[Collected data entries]
++++++++

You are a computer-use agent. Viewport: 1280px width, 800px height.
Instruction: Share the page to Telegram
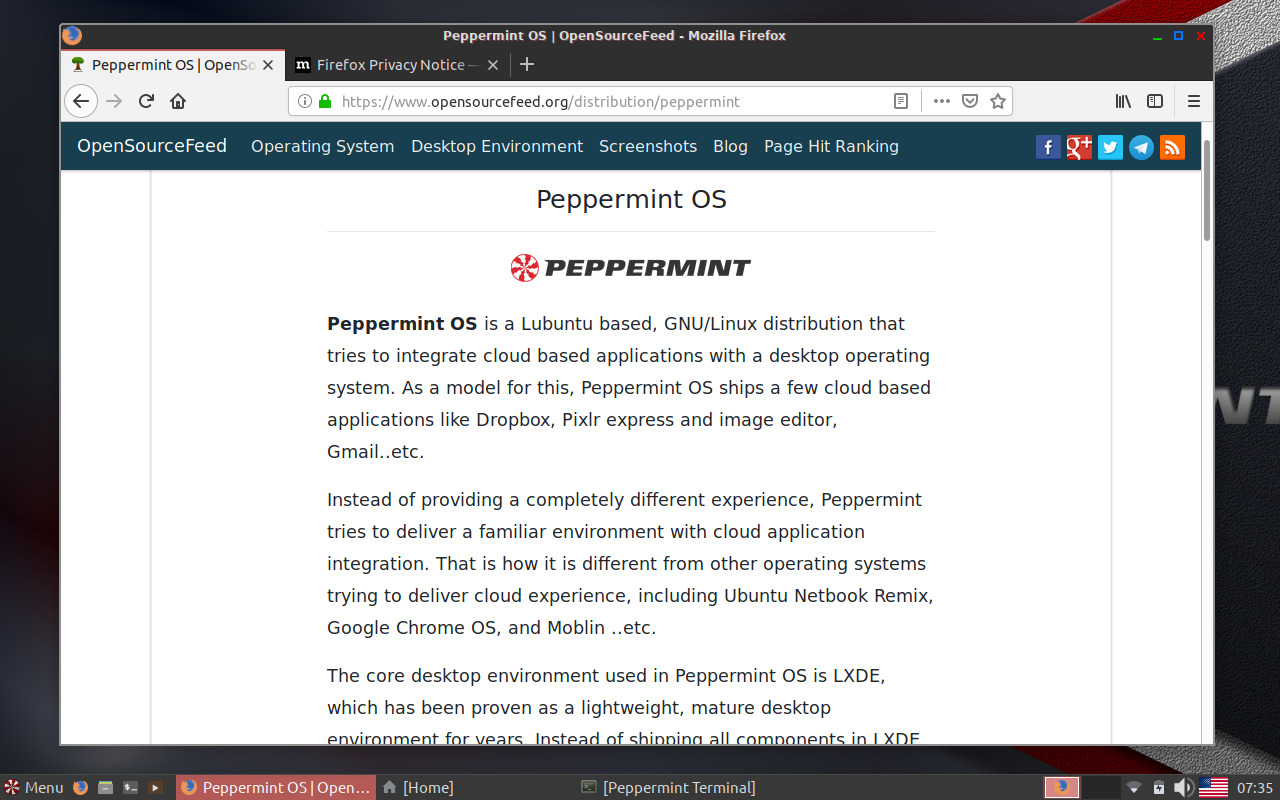click(x=1141, y=146)
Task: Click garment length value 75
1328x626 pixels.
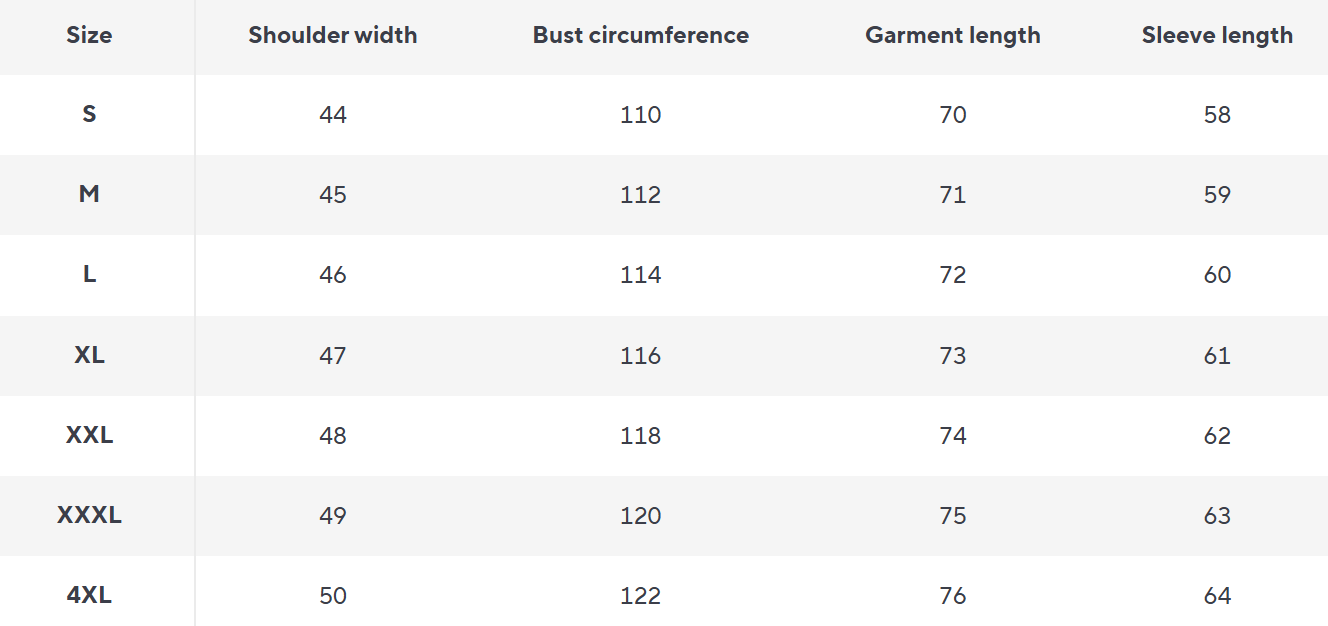Action: [953, 516]
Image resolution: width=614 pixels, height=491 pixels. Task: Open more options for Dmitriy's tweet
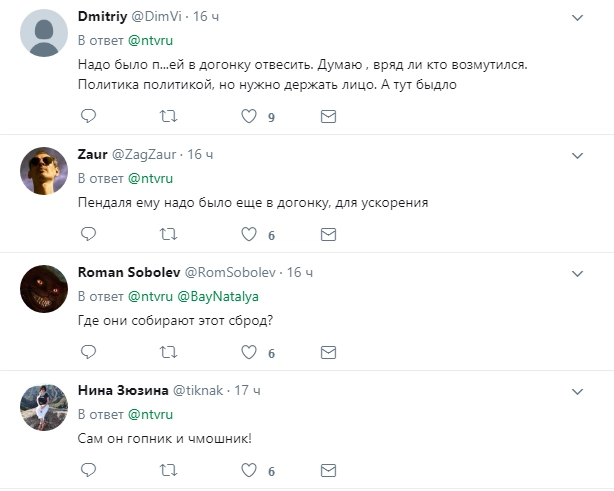577,18
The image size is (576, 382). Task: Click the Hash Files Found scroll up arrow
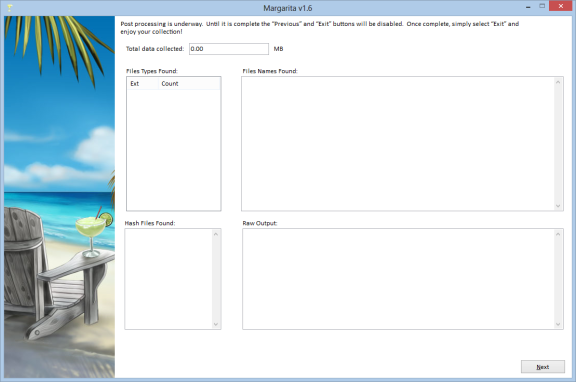point(216,234)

++++++++

▶ [What to work on]: The answer must be the exact lines from the line with "Instruction: Share the page to Telegram" to the final line of the data, both ends included, with no pictures.

▶ [Result]:
Instruction: Share the page to Telegram
click(x=1141, y=146)
Task: Click garment length value 75
1328x626 pixels.
Action: [953, 516]
Image resolution: width=614 pixels, height=491 pixels. Task: Open more options for Dmitriy's tweet
577,18
The image size is (576, 382). Task: Click the Hash Files Found scroll up arrow
point(216,234)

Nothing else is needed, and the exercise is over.